-- Excerpted records follows --
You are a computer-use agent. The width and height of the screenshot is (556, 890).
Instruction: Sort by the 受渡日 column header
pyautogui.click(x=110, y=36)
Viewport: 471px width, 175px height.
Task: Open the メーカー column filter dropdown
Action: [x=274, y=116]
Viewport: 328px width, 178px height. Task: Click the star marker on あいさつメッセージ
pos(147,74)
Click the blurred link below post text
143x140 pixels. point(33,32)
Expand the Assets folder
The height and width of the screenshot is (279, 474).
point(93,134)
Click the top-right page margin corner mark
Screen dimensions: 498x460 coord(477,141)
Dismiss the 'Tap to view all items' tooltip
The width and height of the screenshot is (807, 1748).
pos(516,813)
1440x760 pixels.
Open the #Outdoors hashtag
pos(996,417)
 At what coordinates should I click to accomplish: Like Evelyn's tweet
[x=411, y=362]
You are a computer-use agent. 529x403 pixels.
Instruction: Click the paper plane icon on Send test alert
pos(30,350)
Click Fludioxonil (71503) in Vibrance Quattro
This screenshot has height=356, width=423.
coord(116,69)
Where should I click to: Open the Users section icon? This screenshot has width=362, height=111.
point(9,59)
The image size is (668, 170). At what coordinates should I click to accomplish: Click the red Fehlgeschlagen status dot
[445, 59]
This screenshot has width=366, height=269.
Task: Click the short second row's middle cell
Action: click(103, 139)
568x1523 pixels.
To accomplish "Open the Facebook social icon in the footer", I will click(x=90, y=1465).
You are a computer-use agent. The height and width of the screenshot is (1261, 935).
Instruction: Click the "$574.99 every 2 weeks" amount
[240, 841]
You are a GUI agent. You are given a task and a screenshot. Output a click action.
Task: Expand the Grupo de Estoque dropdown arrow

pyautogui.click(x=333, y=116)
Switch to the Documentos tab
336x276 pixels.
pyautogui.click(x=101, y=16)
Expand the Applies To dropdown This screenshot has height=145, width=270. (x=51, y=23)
-- Excerpted records concluded --
• [What is required] Could you repeat exactly the lines above from the line with "568x1523 pixels." up to and including the line with "You are a GUI", and only those?

• [Written answer]
568x1523 pixels.
To accomplish "Open the Facebook social icon in the footer", I will click(x=90, y=1465).
You are a computer-use agent. The height and width of the screenshot is (1261, 935).
Instruction: Click the "$574.99 every 2 weeks" amount
[240, 841]
You are a GUI agent. You are given a task and a screenshot. Output a click action.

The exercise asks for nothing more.